The Sixth Avenue and 14th Street station opened in 1940—a busy, grimy, not particularly inspiring or attractive stop connecting the F and M to the L, 1, 2, and 3 trains.
But it does have terrific old-school mosaic signs that make you feel like you’re back in midcentury Manhattan.
Like this one, directing you toward the Independent Subway—today’s Sixth Avenue and Eighth Avenue lines.
Transferring to the BMT Lines—the initials stood for Brooklyn Manhattan Transit, the company that once oversaw the L (plus the J, M, N, Q, and R trains)—is easy with this helpful arrow.
Even better is this mosaic telling travelers how to get to the Hudson and Manhattan Railroad, aka today’s PATH, which shares an entrance to the station. When was the last time you heard the PATH referred to as the H&M?
Tags: 14th Street subway, BMT subway, H&M Tunnels, Hudson Tubes, IND subway, PATH train station, Subway station signs, Vintage subway signs
February 16, 2012 at 5:21 am |
How lucky that they didn’t at the very least paint these over, to prevent confusion over defunct lines.
February 16, 2012 at 2:05 pm |
For years I thought the M might mean Manhattan but never knew that the H meant Hudson, a typical ex-New Yorker, doesn’t know shit 😉
February 16, 2012 at 2:18 pm |
H&M (the store) should use this as a marketing opportunity
February 16, 2012 at 3:14 pm |
I know! They should ask the MTA for permission to shoot models in front of the sign for their next ad campaign.
February 16, 2012 at 4:41 pm |
After living in New York for 32 years I still don’t know which lines are BMT and which are INT.

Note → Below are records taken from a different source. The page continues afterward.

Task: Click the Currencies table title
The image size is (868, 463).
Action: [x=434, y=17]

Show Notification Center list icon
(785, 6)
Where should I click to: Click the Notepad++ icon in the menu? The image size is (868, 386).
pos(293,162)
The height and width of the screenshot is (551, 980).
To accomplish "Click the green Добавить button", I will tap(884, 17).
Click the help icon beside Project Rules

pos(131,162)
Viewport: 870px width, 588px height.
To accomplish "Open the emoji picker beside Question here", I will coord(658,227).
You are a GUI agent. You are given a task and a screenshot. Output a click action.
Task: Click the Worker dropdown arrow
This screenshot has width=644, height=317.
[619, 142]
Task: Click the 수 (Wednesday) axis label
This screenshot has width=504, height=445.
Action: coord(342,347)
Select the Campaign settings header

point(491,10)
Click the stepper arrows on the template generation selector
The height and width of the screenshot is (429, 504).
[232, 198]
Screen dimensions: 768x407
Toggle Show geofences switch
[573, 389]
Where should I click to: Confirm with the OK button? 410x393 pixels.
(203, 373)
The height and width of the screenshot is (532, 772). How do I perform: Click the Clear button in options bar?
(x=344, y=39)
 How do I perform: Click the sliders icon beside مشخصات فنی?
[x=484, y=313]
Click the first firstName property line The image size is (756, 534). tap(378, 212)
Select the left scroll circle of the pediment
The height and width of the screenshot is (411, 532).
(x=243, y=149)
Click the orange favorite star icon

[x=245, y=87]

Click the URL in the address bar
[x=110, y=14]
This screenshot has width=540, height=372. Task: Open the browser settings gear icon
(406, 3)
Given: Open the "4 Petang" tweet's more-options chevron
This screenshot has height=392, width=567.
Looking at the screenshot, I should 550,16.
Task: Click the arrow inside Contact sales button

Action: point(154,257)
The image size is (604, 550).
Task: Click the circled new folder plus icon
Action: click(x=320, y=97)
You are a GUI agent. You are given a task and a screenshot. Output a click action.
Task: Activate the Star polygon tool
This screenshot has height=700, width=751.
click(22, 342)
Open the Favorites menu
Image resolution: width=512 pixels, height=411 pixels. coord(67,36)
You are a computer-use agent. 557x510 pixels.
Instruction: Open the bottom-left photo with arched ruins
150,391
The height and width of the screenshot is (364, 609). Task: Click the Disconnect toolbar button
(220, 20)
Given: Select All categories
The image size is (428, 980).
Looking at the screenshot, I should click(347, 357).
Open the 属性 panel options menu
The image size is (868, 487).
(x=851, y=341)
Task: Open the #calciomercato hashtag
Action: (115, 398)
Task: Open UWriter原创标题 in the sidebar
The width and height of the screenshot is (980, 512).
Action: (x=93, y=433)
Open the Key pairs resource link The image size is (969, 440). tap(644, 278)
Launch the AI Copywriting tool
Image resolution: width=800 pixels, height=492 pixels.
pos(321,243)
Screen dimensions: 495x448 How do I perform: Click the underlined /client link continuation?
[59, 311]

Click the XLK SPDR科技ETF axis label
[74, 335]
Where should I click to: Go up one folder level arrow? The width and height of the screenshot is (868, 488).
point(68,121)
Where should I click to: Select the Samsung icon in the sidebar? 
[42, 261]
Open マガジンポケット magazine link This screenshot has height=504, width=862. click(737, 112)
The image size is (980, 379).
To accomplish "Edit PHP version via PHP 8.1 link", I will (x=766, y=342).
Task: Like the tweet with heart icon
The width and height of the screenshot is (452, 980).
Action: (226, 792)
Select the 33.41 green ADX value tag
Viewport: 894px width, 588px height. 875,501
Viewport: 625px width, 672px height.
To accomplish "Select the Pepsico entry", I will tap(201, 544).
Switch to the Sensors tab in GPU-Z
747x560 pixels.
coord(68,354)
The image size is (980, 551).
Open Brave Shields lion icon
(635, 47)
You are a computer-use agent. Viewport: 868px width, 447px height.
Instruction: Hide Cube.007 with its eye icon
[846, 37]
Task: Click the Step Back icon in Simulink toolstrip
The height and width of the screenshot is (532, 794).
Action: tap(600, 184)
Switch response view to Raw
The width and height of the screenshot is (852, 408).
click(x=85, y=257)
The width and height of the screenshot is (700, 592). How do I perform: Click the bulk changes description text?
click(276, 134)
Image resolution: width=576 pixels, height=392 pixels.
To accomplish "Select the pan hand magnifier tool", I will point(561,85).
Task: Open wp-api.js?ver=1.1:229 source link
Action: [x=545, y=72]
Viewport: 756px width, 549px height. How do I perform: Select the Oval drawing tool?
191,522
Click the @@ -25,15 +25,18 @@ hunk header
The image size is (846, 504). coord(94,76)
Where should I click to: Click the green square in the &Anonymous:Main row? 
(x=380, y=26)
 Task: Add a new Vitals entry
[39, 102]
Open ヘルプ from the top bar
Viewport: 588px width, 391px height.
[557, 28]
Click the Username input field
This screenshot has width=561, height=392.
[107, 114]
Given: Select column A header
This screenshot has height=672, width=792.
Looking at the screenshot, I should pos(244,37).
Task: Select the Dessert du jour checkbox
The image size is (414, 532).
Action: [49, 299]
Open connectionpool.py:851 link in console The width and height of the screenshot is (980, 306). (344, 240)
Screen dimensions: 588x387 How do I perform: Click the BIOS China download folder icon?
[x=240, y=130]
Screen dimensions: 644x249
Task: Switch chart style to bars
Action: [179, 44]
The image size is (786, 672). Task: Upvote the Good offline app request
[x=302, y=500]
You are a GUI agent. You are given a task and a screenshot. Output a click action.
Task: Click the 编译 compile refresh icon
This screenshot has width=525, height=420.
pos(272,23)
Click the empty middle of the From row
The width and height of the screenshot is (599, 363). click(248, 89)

February 16, 2012 at 4:59 pm |
Most people in the old days just called the PATH train “the Tubes”, a term which did linger long after the name was changed (in 1962, after the Port Authority took over operations).
February 17, 2012 at 8:22 pm |
The names are defunct, not the lines. The BMT was all lines higher than letter H. The IND was an abbreviation for Independent City Owned Subway. 14th and 6th was one of the last mezzanines to receive flourescent lighting, well after 2001. The 6th Ave line was the last trunk line to open Manhattan (1940).
April 17, 2013 at 11:55 pm |
[…] quaint, but it’s easy enough to decipher. I wonder how many tourists and new New Yorkers know what BMT and H&M mean—and no, it certainly has nothing to do with the […]
April 18, 2013 at 4:45 pm |
I still think of the subway lines as BMT, IND, etc. I just assume they’ll eventually get their correct names back.
October 16, 2017 at 11:25 pm |
Interesting to learn how the “lettered” lines got to be so but remembering the “RR”, now just “R”, wonder why the second “R” back then.
January 10, 2022 at 1:54 am |
[…] R train stop telling riders where to go to get to the “Hudson Tubes.” And of course, the stop at 14th Street and Sixth Avenue is a treasure trove of forgotten subway […]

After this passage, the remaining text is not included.